- Trecho fornecido -
▼▼▼

Medeiros condenara a Constituinte. Chamando a proposta de uma "colcha de retalhos",

rejeitava a reivindicação principal do movimento popular: a constitucionalização dos direitos

trabalhistas e sociais. Defendendo um texto enxuto, sem muitas regulamentações, os discursos de

Medeiros convergiam para a crítica que os ideólogos neoliberais denominavam coerção da lei.

Dizia: "não vejo a Constituição como uma panacéia, como um Frankenstein, em que se oferece

tudo no papel, para evitar que aconteça na vida prática. (...) Para mim, uma Constituição serve

apenas para definir as regras do jogo, dentro da liberdade. Esta é a única forma de se fazer um

texto duradouro e que seja respeitado"218.

Medeiros defendia a prevalência do negociado sobre o legislado, ou seja, que o resultado

da negociação direta entre patrões e empregados deveria prevalecer sobre a legislação trabalhista.

▲▲▲

- Registros de dados -

▼▼▼

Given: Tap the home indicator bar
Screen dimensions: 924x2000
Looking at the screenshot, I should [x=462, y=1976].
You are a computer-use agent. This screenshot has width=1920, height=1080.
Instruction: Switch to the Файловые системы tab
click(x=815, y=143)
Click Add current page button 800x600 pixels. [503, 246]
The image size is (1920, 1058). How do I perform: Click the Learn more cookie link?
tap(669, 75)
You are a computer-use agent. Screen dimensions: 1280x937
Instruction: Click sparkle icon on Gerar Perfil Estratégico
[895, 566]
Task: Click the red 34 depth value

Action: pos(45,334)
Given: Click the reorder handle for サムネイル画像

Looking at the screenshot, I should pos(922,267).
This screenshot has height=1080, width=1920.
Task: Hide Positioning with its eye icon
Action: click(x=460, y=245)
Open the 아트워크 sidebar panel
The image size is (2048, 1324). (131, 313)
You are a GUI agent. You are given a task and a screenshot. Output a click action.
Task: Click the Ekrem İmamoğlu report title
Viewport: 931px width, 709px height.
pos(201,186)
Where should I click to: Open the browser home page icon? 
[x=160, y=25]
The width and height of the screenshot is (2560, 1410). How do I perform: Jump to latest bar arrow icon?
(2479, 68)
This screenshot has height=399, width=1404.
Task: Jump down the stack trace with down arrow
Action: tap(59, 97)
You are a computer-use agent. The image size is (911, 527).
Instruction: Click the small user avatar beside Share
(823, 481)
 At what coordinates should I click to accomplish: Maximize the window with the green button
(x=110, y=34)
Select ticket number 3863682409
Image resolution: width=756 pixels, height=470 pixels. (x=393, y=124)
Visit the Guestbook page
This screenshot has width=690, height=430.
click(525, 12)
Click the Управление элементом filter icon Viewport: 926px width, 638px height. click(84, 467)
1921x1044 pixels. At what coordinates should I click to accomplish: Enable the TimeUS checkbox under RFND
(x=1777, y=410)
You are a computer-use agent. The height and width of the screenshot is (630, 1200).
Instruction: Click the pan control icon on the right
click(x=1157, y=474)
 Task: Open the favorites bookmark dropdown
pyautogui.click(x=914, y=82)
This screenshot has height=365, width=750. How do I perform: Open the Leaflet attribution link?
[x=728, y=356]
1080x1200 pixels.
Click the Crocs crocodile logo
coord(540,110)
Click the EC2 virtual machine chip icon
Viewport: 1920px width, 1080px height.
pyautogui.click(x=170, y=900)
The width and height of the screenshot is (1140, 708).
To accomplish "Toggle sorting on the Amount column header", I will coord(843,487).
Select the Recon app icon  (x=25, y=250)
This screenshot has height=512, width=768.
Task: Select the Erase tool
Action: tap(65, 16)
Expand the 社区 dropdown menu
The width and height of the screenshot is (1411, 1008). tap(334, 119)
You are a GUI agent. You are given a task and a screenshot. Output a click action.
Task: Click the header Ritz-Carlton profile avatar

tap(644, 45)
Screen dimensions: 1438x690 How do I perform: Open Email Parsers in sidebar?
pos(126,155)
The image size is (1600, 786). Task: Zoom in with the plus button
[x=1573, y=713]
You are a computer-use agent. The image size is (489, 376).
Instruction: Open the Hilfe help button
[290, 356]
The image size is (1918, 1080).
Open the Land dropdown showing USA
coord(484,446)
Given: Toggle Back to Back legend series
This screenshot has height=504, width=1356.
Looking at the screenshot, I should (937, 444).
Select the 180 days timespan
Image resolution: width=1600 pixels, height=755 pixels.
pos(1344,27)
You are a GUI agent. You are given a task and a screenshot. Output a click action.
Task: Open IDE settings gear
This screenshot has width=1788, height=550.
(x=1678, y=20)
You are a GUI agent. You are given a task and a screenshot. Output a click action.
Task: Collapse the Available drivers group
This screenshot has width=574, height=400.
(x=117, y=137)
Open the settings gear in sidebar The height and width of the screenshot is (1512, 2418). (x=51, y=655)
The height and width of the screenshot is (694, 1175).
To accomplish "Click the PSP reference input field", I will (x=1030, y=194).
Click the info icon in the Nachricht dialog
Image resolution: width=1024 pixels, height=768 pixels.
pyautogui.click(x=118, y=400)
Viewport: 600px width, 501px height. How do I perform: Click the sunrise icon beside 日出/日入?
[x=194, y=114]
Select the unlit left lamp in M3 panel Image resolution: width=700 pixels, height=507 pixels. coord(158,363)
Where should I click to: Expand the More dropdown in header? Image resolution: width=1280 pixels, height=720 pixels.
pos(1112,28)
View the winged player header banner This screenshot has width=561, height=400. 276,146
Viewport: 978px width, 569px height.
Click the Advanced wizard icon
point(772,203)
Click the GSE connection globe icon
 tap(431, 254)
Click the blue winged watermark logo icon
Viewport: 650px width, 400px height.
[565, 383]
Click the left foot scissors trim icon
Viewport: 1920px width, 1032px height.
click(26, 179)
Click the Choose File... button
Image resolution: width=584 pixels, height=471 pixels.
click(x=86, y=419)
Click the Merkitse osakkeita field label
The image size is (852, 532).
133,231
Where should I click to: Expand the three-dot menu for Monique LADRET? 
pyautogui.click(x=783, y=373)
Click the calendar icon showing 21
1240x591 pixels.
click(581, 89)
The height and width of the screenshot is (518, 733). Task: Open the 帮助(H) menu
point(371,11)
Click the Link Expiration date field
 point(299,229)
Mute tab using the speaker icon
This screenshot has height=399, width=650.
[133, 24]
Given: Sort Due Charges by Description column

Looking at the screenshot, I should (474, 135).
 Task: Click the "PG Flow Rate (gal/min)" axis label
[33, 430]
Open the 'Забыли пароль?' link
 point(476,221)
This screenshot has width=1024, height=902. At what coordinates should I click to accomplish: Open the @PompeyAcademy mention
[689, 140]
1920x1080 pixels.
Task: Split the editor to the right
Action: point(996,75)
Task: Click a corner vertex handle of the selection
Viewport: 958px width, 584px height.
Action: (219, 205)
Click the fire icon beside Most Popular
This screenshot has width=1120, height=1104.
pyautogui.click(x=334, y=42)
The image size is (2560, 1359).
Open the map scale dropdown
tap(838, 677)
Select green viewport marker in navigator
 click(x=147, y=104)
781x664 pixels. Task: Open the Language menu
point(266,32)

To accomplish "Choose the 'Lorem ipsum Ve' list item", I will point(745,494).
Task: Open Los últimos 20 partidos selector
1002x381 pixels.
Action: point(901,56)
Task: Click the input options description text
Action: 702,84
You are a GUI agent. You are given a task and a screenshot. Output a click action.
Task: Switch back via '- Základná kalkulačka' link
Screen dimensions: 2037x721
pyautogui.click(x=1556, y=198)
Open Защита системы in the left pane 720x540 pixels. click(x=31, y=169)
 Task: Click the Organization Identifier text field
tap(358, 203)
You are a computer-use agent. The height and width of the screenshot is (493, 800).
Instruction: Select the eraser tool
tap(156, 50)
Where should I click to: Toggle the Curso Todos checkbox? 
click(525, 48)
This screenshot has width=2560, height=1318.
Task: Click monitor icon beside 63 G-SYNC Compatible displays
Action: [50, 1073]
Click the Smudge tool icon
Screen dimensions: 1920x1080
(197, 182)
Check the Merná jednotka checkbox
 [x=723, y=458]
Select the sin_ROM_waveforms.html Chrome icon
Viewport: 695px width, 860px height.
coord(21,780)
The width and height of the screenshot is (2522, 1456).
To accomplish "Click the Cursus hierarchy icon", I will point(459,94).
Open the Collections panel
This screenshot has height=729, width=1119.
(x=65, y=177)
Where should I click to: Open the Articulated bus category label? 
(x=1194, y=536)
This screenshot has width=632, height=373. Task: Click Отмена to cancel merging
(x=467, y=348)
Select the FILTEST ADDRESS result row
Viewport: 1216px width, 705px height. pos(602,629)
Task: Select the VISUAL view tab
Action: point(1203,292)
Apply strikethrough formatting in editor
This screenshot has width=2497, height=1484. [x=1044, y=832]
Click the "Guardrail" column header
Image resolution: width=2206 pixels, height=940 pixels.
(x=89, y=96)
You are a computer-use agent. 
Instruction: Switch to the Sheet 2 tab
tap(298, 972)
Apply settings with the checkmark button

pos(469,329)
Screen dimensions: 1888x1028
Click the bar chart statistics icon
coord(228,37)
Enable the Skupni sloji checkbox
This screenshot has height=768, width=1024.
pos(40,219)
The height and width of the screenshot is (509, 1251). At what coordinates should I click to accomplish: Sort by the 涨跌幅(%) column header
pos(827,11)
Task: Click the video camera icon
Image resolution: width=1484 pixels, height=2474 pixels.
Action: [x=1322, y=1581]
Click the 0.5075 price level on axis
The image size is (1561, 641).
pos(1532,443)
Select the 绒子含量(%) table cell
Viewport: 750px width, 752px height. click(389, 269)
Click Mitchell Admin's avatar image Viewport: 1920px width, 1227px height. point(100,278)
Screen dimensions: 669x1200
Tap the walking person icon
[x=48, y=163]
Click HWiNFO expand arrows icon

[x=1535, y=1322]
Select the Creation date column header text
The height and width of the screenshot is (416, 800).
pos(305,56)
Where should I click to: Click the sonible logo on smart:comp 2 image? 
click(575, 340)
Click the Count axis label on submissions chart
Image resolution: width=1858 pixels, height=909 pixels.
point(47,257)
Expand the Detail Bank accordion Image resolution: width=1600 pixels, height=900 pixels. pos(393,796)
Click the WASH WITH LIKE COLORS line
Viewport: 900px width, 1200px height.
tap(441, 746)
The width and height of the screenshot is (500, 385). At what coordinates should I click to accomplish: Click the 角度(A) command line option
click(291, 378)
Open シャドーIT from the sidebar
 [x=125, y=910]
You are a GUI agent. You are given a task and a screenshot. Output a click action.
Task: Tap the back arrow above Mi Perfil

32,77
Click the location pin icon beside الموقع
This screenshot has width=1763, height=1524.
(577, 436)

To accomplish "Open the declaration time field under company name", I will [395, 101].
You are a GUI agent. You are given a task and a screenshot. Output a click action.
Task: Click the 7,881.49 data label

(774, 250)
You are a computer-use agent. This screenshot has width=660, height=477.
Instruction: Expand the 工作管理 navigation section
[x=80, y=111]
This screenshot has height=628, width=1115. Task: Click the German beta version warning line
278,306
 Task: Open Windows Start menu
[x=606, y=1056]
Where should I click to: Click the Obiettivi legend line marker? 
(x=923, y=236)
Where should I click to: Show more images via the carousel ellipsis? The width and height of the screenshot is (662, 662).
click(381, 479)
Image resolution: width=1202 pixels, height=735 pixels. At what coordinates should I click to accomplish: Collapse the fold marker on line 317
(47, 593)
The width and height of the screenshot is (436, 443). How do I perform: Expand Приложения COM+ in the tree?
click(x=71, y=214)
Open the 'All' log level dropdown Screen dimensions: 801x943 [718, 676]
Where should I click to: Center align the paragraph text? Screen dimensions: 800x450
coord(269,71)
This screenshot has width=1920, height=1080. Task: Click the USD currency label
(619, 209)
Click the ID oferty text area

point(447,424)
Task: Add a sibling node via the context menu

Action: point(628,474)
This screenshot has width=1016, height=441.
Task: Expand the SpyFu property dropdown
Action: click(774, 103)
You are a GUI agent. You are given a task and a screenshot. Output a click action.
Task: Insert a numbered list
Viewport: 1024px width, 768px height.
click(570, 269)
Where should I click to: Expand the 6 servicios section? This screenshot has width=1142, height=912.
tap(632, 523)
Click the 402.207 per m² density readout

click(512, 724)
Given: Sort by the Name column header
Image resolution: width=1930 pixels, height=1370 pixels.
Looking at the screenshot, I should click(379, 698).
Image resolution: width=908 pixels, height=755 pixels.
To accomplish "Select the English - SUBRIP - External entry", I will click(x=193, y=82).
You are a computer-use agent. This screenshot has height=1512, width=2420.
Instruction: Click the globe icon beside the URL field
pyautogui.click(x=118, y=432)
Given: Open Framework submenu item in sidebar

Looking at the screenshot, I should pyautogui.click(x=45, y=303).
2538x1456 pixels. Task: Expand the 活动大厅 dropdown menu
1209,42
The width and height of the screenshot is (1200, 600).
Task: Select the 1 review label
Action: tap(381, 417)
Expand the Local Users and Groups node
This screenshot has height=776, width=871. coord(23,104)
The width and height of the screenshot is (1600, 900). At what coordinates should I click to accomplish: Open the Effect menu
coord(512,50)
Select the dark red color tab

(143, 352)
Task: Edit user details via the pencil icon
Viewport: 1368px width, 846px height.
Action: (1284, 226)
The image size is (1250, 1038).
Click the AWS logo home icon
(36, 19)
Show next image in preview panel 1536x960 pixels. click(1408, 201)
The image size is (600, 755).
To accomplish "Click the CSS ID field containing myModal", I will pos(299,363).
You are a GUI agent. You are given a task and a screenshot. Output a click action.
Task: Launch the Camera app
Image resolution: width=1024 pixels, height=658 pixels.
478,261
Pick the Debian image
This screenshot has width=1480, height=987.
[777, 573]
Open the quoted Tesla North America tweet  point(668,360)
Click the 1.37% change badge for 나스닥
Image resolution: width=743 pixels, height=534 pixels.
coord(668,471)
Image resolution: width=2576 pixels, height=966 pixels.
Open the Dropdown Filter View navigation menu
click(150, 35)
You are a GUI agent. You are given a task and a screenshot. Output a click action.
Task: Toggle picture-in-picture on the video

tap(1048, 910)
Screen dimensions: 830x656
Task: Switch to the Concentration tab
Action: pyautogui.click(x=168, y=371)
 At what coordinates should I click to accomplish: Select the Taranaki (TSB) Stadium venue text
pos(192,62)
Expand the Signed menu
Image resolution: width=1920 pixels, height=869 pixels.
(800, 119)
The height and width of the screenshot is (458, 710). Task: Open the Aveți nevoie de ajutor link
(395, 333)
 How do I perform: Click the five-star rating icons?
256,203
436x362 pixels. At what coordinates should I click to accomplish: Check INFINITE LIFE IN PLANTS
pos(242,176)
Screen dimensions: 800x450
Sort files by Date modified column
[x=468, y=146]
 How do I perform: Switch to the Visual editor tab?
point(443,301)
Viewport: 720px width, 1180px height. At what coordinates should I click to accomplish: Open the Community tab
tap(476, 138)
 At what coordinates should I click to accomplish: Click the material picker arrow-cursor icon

▲▲▲

- Tarefa curta -
Responda a estas perguntas com base no trecho sobre Medeiros:
1. De que Medeiros chamava a proposta da Constituinte?
2. Para Medeiros, uma Constituição serve apenas para quê?
3. Segundo Medeiros, o que deveria prevalecer sobre a legislação trabalhista?
Os registros não desempenham nenhum papel aqui.

- Resposta completa -
1. Medeiros a chamava de "colcha de retalhos".
2. Serve apenas para definir as regras do jogo, dentro da liberdade.
3. O resultado da negociação direta entre patrões e empregados deveria prevalecer sobre ela.